So this is the key observation about the spherical joint: The center axis of the sliding rod goes through a fixed point. If you don't accept this key point, then the rest won't make sense, so let me know if this is clear or not.

Next, we'll consider a universal-joint. A universal-joint has a gimble inside. A gimble is a set of rotating joints, where the axes of the joints all intersect at a single point. I'll "prove" to you that if we used a gimble on the EP-Apex, that the center axis of the sliding-rod would always go through a fixed point (namely, the center of the gimble). If you accept the argument below, then you will see that the universal joint is very similar to a spherical joint (they both restrict the center-axis of the sliding rod to go through a fixed point).
https://en.wikipedia.org/wiki/Universal_joint
https://en.wikipedia.org/wiki/Gimble

Here is a universal-joint. Notice that all rotating joints/axes intersect at a single point in the center of the green part.
rMMjDH4.gif


Here is a gimble. Notice that like the universal joint, all rotating joints/axes intersect at a single point (namely, the center of the blue ring).
UqU1Ejk.gif


And here is a gimble that we would use in the EP-Apex. Notice that the rod can slide back and forth through the red colored sleeve. Notice that all rotating axes intersect at a single point in the center of the red sleeve.
TvQOykS.jpg


So now that we have a gimble (or universal joint), how could we prove that a sliding rod would always have an axis that goes through a single point? After all, the various joints are all rotating around. How can we guarantee that there is a fixed point, and that the sliding rod goes through that fixed point? I won't prove this in full, because I do not want to start the proof from the ground up. Instead, let me first assume a basic fact about rotations.

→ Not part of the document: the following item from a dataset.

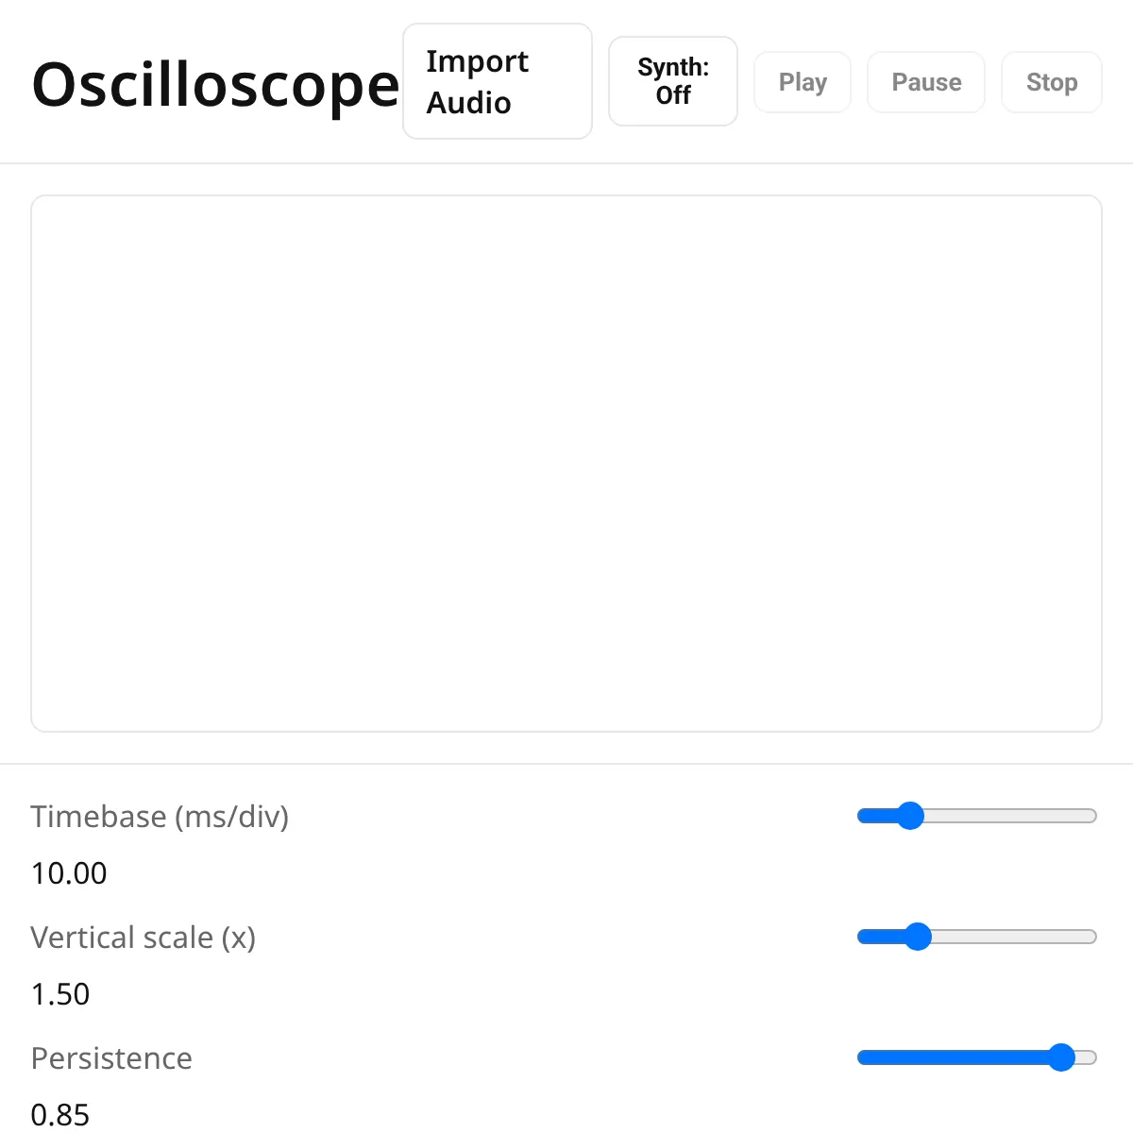Viewport: 1133px width, 1133px height.
Task: Click the 0.85 persistence value
Action: pos(60,1114)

(F1) Fact: A rotation does not change the position of points on the axis of rotation.
Proof: Okay, I won't prove this, but this is a well-known property of rotations. Here's what it means mathematically:

Let L be a an axis of rotation, and let Theta be an angle for the rotation.
Let R(L,Theta) be a rotation around the line L by Theta degrees.
Let p be some point in 3d.
Let q = R(L,Theta)p be the result of rotating point p by the rotation R(L,Theta).

Suppose the point p is on the axis of rotation L. Then q = p because a point on the axis of rotation is unchanged by the rotation. A proof of this is in most linear algebra textbooks, or textbooks on mechanisms and robotics. (Mathematically, we say that vectors on the axis of rotation are eigenvectors of the 3x3 rotation matrix and have eigenvalues equal to one. Alternatively, we can say that points on the axis are fixed-points of the rotation function.) I think though, even without linear algebra, this should be intuitively clear.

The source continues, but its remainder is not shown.